The clinical utility of infectious disease imaging is hampered by low specificity, limited quantification of disease burden and observer-dependent visual scoring methods, according to Jianhua Yao, PhD, from the Center for Infectious Disease Imaging and department of radiology and imaging sciences at the National Institutes of Health in Bethesda, Md., and colleagues.

These constraints became apparent during the H1N1 outbreak. “It was clinically and radiologically challenging to prognosticate and identify [severe H1N1 cases] for earlier treatment,” wrote Yao.

Yao and colleagues developed and tested a method for detecting and quantifying H1N1 pulmonary infection using computer-assisted texture analysis and support vector machines. “Texture analysis quantifies an image by identifying statistical relationships among the pixels’ densities, which can be used to identify lesions and quantify the volume of an organ manifesting those patterns associated with lesions,” the researchers explained.

Researchers studied CT datasets from 10 patients with proven H1N1 infection, 10 normal controls and 20 patients with fibrosis. The study focused on the quantitative differentiation of lesions in patients with H1N1 from visually normal lung parenchyma and comparison of texture features of H1N1 CT image datasets to patterns in the patients with normal lungs, fibrosis and other infections.

The pilot computer-aided detection (CAD) system segments the lungs, analyzes texture patterns and distinguishes normal and abnormal regions.

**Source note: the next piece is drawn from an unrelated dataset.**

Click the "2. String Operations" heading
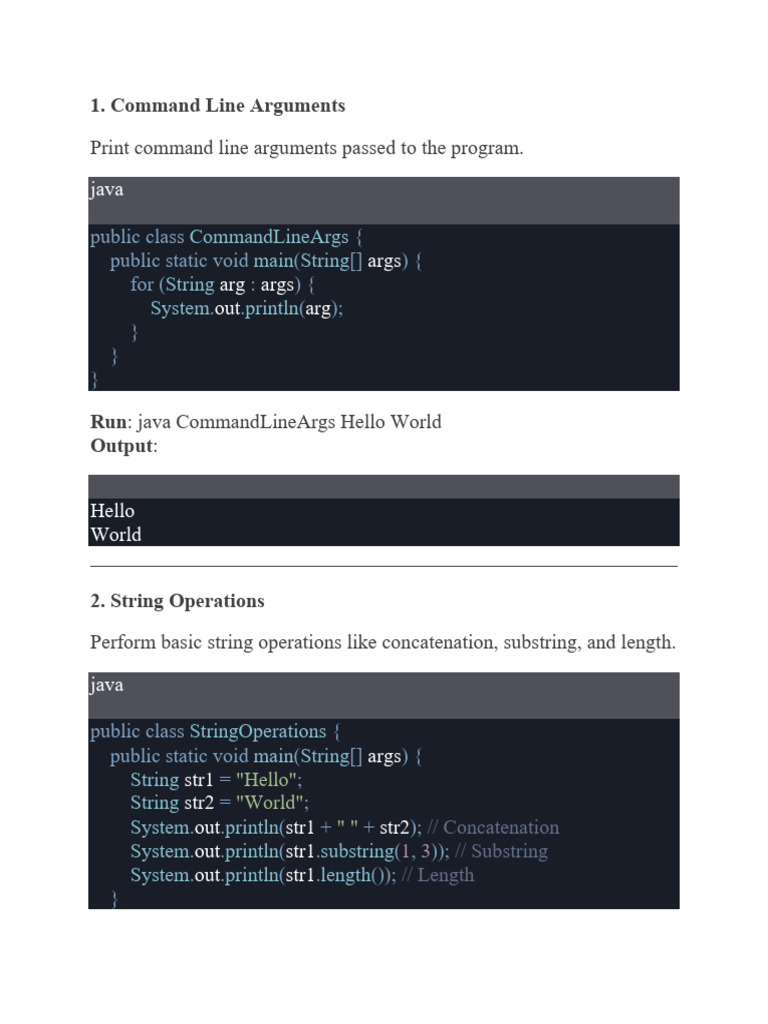Image resolution: width=768 pixels, height=1024 pixels. (x=178, y=601)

Yao and colleagues calculated six computed texture values: density mean, density deviation, correlation, average sum, gray-level non-conformity and gray-level run emphasis.

The analysis showed consistent quantitative differentiation between abnormal regions on H1N1 CT studies versus fibrosis and consistent differentiation between normal CT data and normal-appearing regions of CT images from patients with H1N1, reported Yao and colleagues.

The program also differentiated acute infection from fibrosis, which could help evaluate infection disease onset and progression. “However, this texture analysis did not differentiate bacterial pneumonia from H1N1, which supports the known association between influenza and bacterial co-infection,” wrote Yao.

The ability of texture analysis to differentiate abnormal and normal areas of the lung parenchyma in patients with H1N1 infection could be applied in both the research and clinical settings to automate detection of abnormal regions and quantify the abnormality in proportion to lung volumes, suggested the researchers.

While acknowledging the positive results and potential utility of the technique, the authors noted, that future investigations are needed "to assess the potential of this technique as a clinical tool in diagnosing disease, quantifying severity, monitoring response to therapy and predicting outcomes.”  Yao and colleagues suggested multiple avenues for future research: an expanded case set, inclusion of more diverse etiologies of fibrosis, correlation of lesions with texture features and assessment of co-infection.